Legal Question in Business Law in California
Incorporation Matters
1) I am wondering which state is best for incorporating an internet based business.
2) If I am currently incorporated in Nevada, but am physically in California. Can I qualify as a non- California business given the internet based nature of my company?
3) If I was to be incorporated overseas, what licenses/taxes would I be subject to and need to have? Also, which state would I have to set up my licenses or permits with? This is assuming I am also an internet based business, functioning out of an overseas office, but maintaining a website selling software and software services to clients in the US. Does my foreign company need to pay taxes in the US?
2 Answers from Attorneys
Re: Incorporation Matters
As to question #1: If you are running the corporation from a physical location in California, you must qualify as a foreign entity doing business in California. This will subject you to the $800/year minimum franchise tax and to pay income taxes on all California derrived income.
As ot question #2: If you are truly operating an overseas corporation from an overseas location (i.e. not from your California base), there is no special license needed to sell goods and services to customers in the U.S., unless required by the particular product (such as pharmaceuticals) or service (such as legal services).
Re: Incorporation Matters
(1) My personal opinion is that all small businesses should incorporate in the state in which they have their main (or only) office. There may be advantages to incorporating in Delaware, Maine, Wyoming, Nevada or the Cayman Islands if you are a public corporation worried about hostile takeovers or stuff like that, but it makes absloutely no sense for 99%+ of small businesses to subject themselves to multiple taxation, reporting, income-allocation, etc. problems of incorporating in X and running it in Y.
All businesses, whether Web-based or not, have a physical location or principal place of business, and that is NOT determined by where it is incorporated or where its servers are. There is no one absolute test for the principal business location of a corporation; various courts in different states have used a variety of formulas based on employee head count, investment in factories and offices, where board meetings are held, where the president's office is, and on and on.

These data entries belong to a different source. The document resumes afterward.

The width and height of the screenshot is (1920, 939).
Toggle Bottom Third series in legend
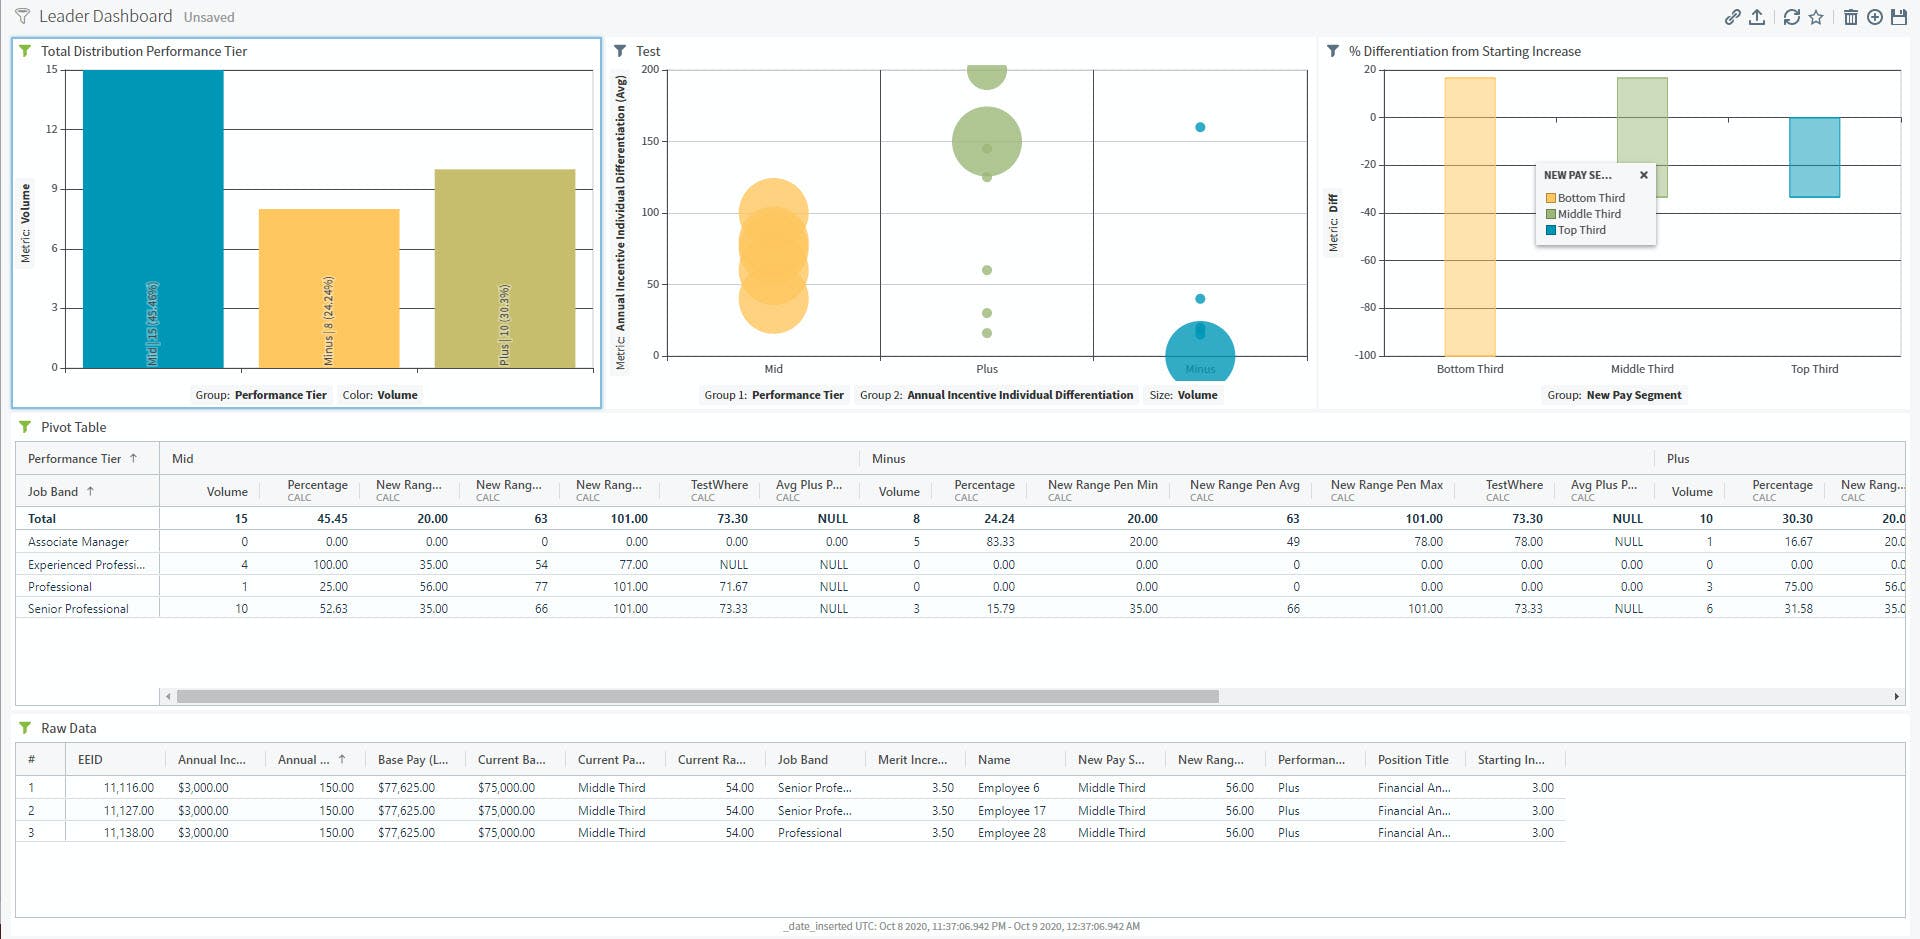[x=1585, y=198]
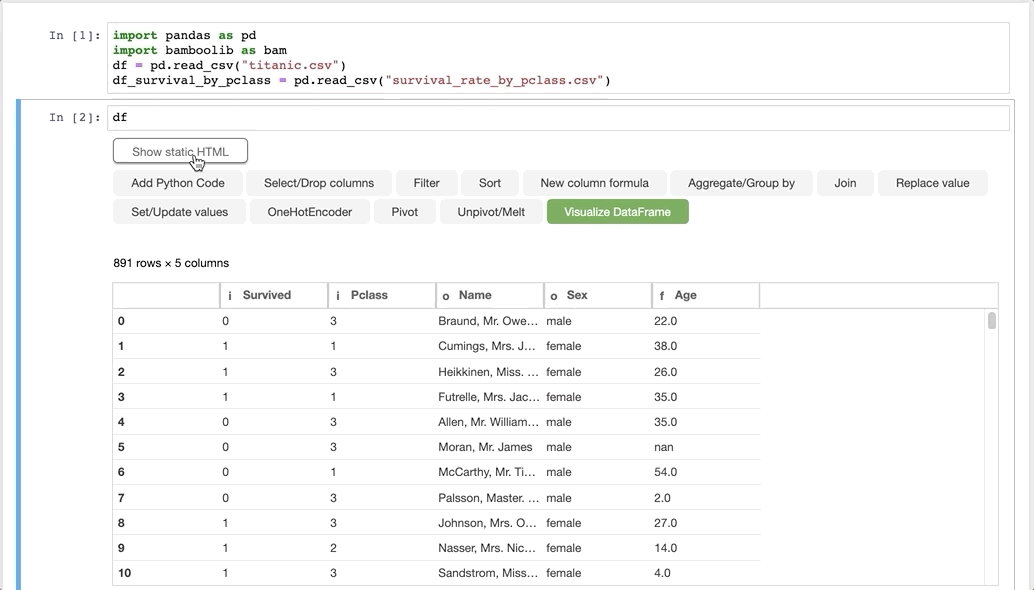Add Python Code to the notebook

(x=178, y=183)
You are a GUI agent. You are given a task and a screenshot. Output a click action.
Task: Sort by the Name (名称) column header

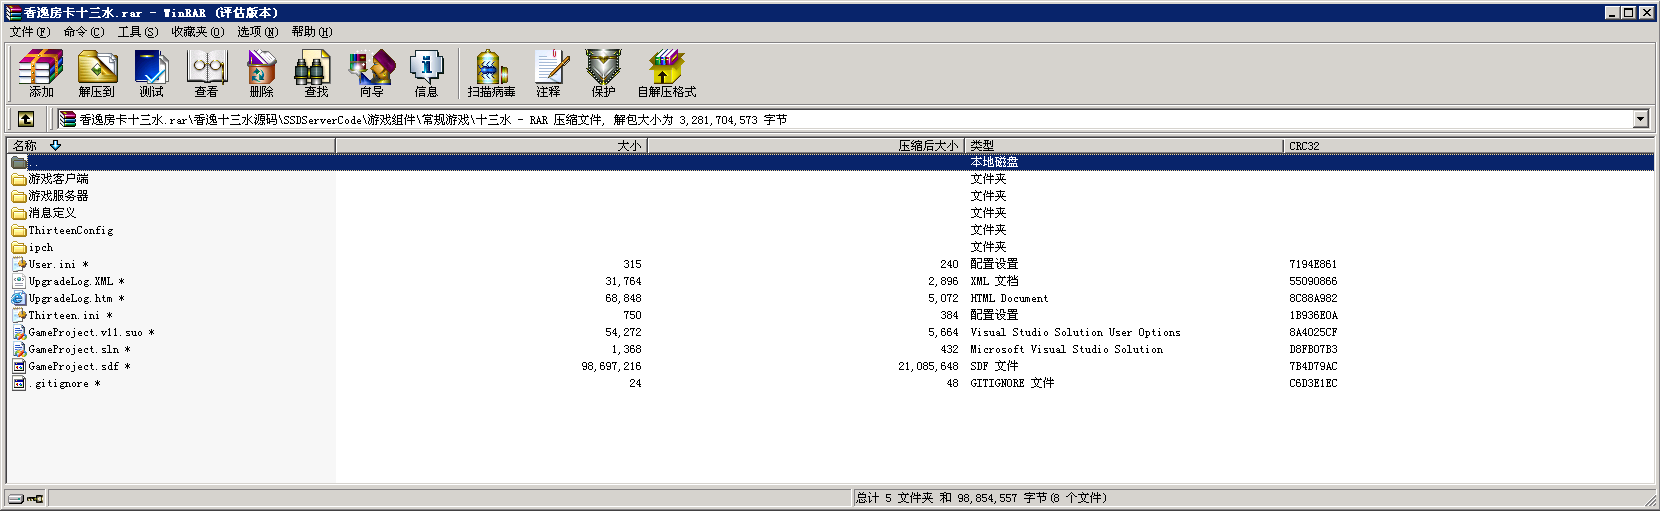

(2) Sure, California will consider you a "non-California business" because you're incorporated in Nevada. California will then require you to register as a "foreign" coporation (i.e., non-California) and pay the same taxes California corporations pay. You won't save a nickel; instead, you'll be reporting to both California and Nevada and paying taxes to both.
(3) As far as California taxes, it doesn't matter whether you're incorporated on the moon. You still have to pay California taxes if you do business here. As for taxes and license requirements in other jurisdictions, you'd have to ask an attorney licensed to practice law there.